Текст научной работы на тему «2017. 01. 024. Попп С. Риторика "истории Шаха Джахана" Казвини. Popp S. The rhetoric of Qazvini’s history of Shah Jahan // Zeitschrift der deutschen Morgenlandischen Gesellschaft. - wiesbaden, 2015. - bd. 165, H. 2. - S. 369-394»

КУЛЬТУРА

2017.01.024. ПОПП С. РИТОРИКА «ИСТОРИИ ШАХА ДЖАХА-НА» КАЗВИНИ.

Popp S. The rhetoric of Qazvini's History of Shah Jahan // Zeitschrift der deutschen morgenlandischen Gesellschaft. - Wiesbaden, 2015. -Bd. 165, H. 2. - S. 369-394.

Ключевые слова: Моголы; Шах Джахан; Казвини; «Падшах-намэ»; риторика.

Автор (Венский университет, Австрия) рассматривает «Пад-шахнамэ» Мухаммада Амина Казвини с точки зрения присущих ей риторических приемов и ухищрений. Автор отмечает почти полную неизученность вопроса, так как риторические и нарративные методы персидских историков не попадали в поле внимания исследователей, относивших особенности создаваемых данными авторами произведений на счет неточностей и погрешностей.

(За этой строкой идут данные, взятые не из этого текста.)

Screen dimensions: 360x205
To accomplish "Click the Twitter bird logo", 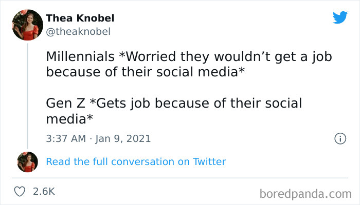I will 340,18.
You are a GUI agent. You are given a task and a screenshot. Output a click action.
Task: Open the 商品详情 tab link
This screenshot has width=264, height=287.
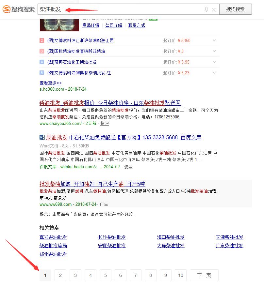click(91, 25)
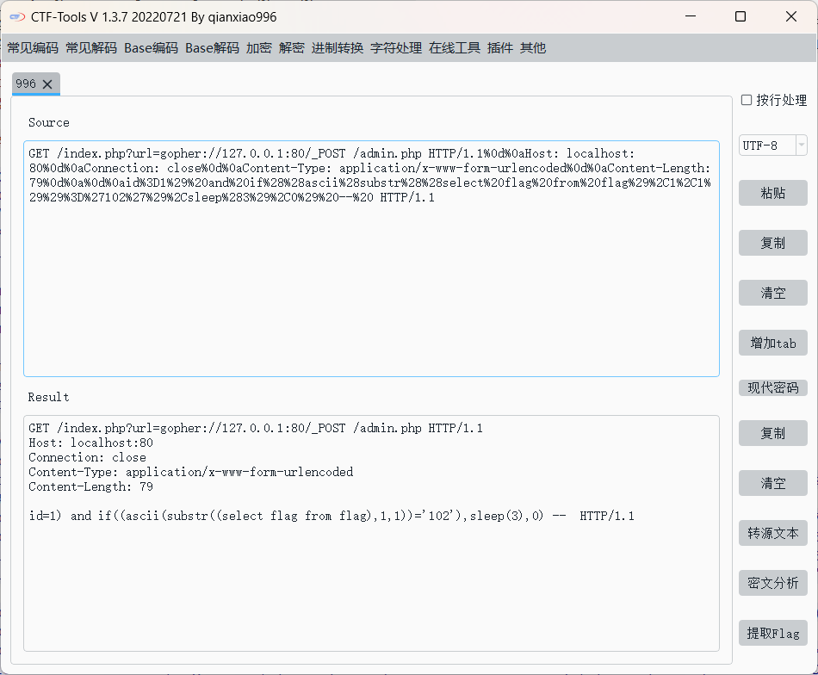Open the 进制转换 menu
818x675 pixels.
(x=338, y=48)
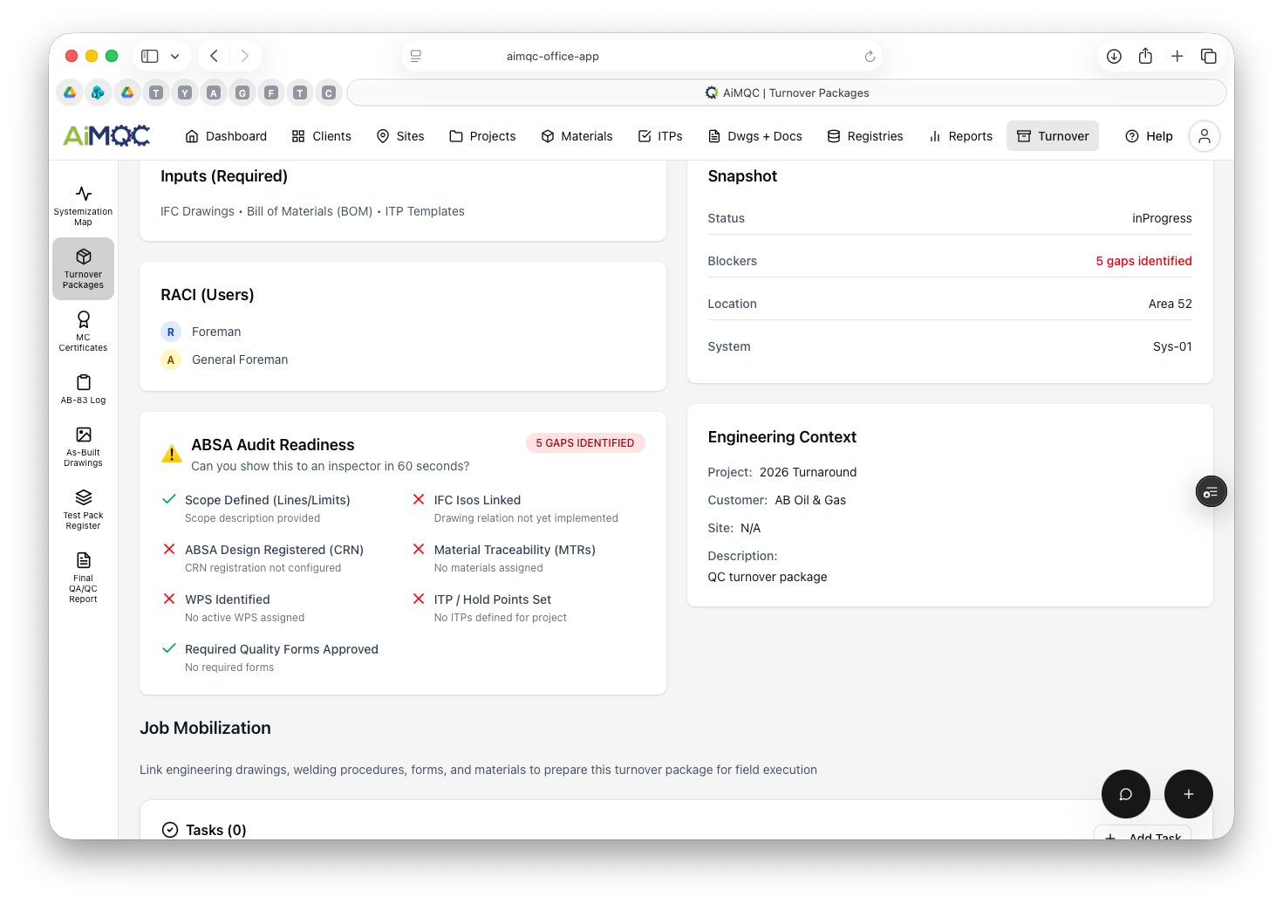1283x904 pixels.
Task: Open the IFC Drawings link
Action: tap(197, 210)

«Падшахнамэ» Казвини, законченная в 1636 г., посвящена первым десяти годам царствования могольского императора Шаха Джахана (1627-1658), известного миру благодаря построенному им мавзолею Тадж-Махал. Творение Казвини представляет собой своего рода словесный аналог данного строения: «В качестве придворного историка на жаловании Казвини рисует картину общества в правление Шаха Джахана как наилучшего из возможных и становящегося все лучше и лучше» (с. 383).

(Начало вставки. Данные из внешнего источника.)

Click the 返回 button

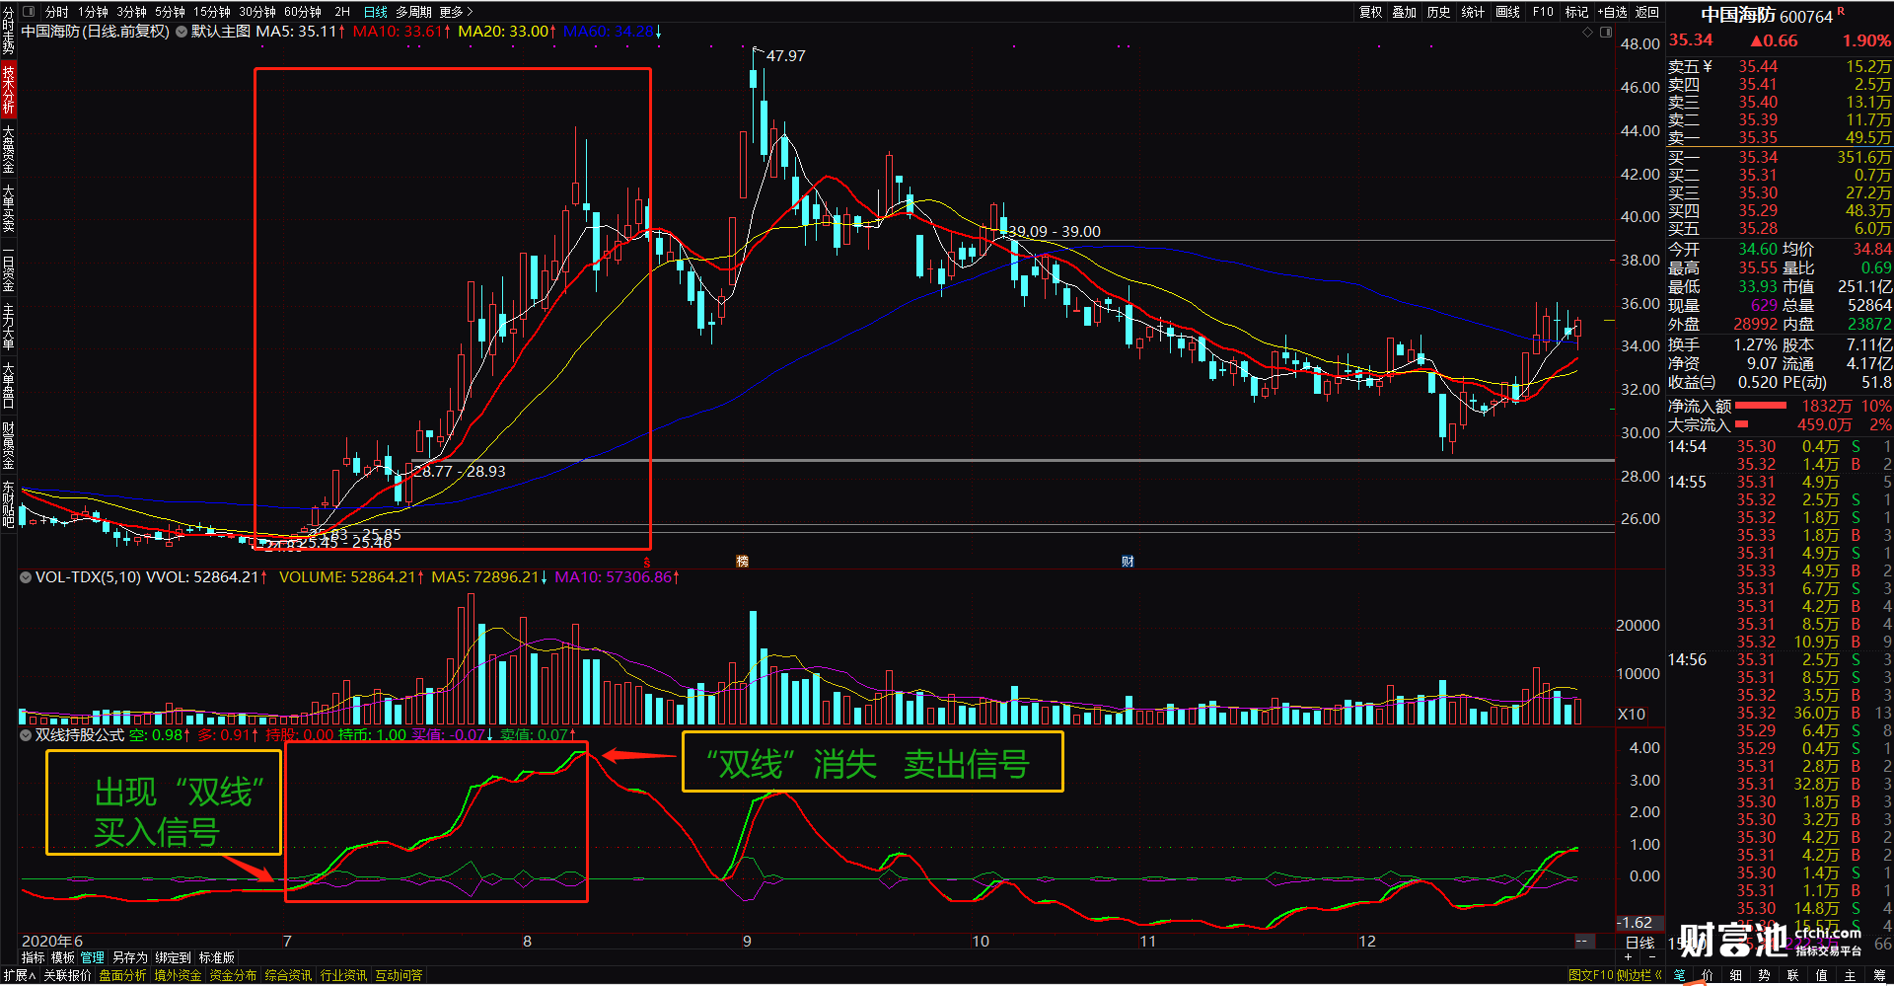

Автор отмечает своеобразный рационализм хроники. Не отрицая наличие сверхъестественного как такового, Казвини все же не склонен превращать его «...в центральный элемент повествования. Чудеса здесь, как правило, не происходят, сверхчеловеческие способности не ниспосылаются и святые во сне не являются, чтобы направить события в нужное русло» (с. 383). Интересно отметить, что империя Великих моголов, с точки зрения хроники, вплетена в общий ход мирового развития, для которого характерно постоянное накопление блага и устранение всех отрицательных элементов. «Казвини описывает исторические события как неуклонный процесс становления мирового порядка - все частное здесь оказывается интегрированным в более значимые структуры» (с. 383).

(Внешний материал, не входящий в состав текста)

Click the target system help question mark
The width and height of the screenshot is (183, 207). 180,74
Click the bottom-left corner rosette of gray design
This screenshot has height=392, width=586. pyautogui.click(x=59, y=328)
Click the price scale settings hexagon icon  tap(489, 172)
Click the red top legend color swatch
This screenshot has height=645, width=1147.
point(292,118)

Отталкиваясь от такого взгляда на мир, впрочем, заданного целями официальной историографии, Казвини изображает все, стоящее на пути у Шаха Джахана и противящееся его благотворной миссии, как нечто несущественное, едва заслуживающее упоминания, не более чем помеху, которую можно и должно устранить. С такой точки зрения, его противники - это всего лишь глупцы («аз бе-хиради» - «лишенные рассудка»). «Все отклонения от нормы -не что иное, как мятеж; в силу этого они обречены на погибель» (с. 383).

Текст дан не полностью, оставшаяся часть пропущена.